=== DATA TO USE ===

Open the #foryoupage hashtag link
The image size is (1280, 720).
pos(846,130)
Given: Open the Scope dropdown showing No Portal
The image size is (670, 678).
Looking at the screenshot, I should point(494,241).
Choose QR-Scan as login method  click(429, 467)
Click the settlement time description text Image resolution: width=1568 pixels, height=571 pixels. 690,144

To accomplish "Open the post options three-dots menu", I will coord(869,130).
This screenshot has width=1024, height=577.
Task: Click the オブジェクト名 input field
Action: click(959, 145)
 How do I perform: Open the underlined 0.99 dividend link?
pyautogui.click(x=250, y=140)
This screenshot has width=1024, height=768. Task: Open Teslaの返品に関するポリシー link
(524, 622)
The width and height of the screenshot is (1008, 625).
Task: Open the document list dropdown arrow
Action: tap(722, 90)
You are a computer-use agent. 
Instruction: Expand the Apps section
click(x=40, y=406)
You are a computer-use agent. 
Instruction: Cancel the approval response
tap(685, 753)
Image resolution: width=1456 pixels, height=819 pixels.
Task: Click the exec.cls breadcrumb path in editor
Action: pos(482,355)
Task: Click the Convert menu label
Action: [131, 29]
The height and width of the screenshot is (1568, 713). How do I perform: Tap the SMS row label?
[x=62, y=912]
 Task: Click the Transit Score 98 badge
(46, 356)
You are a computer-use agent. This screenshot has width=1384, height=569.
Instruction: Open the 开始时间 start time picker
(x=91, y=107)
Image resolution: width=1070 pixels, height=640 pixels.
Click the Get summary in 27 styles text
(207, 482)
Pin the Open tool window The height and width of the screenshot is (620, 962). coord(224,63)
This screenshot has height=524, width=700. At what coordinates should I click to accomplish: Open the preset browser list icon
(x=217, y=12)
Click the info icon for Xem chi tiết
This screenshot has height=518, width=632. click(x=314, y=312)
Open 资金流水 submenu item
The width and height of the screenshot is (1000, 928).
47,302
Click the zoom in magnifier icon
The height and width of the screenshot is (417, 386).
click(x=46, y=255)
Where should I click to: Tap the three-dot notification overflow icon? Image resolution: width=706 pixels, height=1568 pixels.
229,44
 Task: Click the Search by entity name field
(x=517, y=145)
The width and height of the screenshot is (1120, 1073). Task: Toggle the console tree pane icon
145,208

===

● **AIM OF THE TASK**:
Set down the entries verbatim, leaving none out.

● **RESPONSE TO THIS TASK**:
Open the #foryoupage hashtag link
The image size is (1280, 720).
pos(846,130)
Given: Open the Scope dropdown showing No Portal
The image size is (670, 678).
Looking at the screenshot, I should point(494,241).
Choose QR-Scan as login method  click(429, 467)
Click the settlement time description text Image resolution: width=1568 pixels, height=571 pixels. 690,144

To accomplish "Open the post options three-dots menu", I will coord(869,130).
This screenshot has width=1024, height=577.
Task: Click the オブジェクト名 input field
Action: click(959, 145)
 How do I perform: Open the underlined 0.99 dividend link?
pyautogui.click(x=250, y=140)
This screenshot has width=1024, height=768. Task: Open Teslaの返品に関するポリシー link
(524, 622)
The width and height of the screenshot is (1008, 625).
Task: Open the document list dropdown arrow
Action: tap(722, 90)
You are a computer-use agent. 
Instruction: Expand the Apps section
click(x=40, y=406)
You are a computer-use agent. 
Instruction: Cancel the approval response
tap(685, 753)
Image resolution: width=1456 pixels, height=819 pixels.
Task: Click the exec.cls breadcrumb path in editor
Action: pos(482,355)
Task: Click the Convert menu label
Action: [131, 29]
The height and width of the screenshot is (1568, 713). How do I perform: Tap the SMS row label?
[x=62, y=912]
 Task: Click the Transit Score 98 badge
(46, 356)
You are a computer-use agent. This screenshot has width=1384, height=569.
Instruction: Open the 开始时间 start time picker
(x=91, y=107)
Image resolution: width=1070 pixels, height=640 pixels.
Click the Get summary in 27 styles text
(207, 482)
Pin the Open tool window The height and width of the screenshot is (620, 962). coord(224,63)
This screenshot has height=524, width=700. At what coordinates should I click to accomplish: Open the preset browser list icon
(x=217, y=12)
Click the info icon for Xem chi tiết
This screenshot has height=518, width=632. click(x=314, y=312)
Open 资金流水 submenu item
The width and height of the screenshot is (1000, 928).
47,302
Click the zoom in magnifier icon
The height and width of the screenshot is (417, 386).
click(x=46, y=255)
Where should I click to: Tap the three-dot notification overflow icon? Image resolution: width=706 pixels, height=1568 pixels.
229,44
 Task: Click the Search by entity name field
(x=517, y=145)
The width and height of the screenshot is (1120, 1073). Task: Toggle the console tree pane icon
145,208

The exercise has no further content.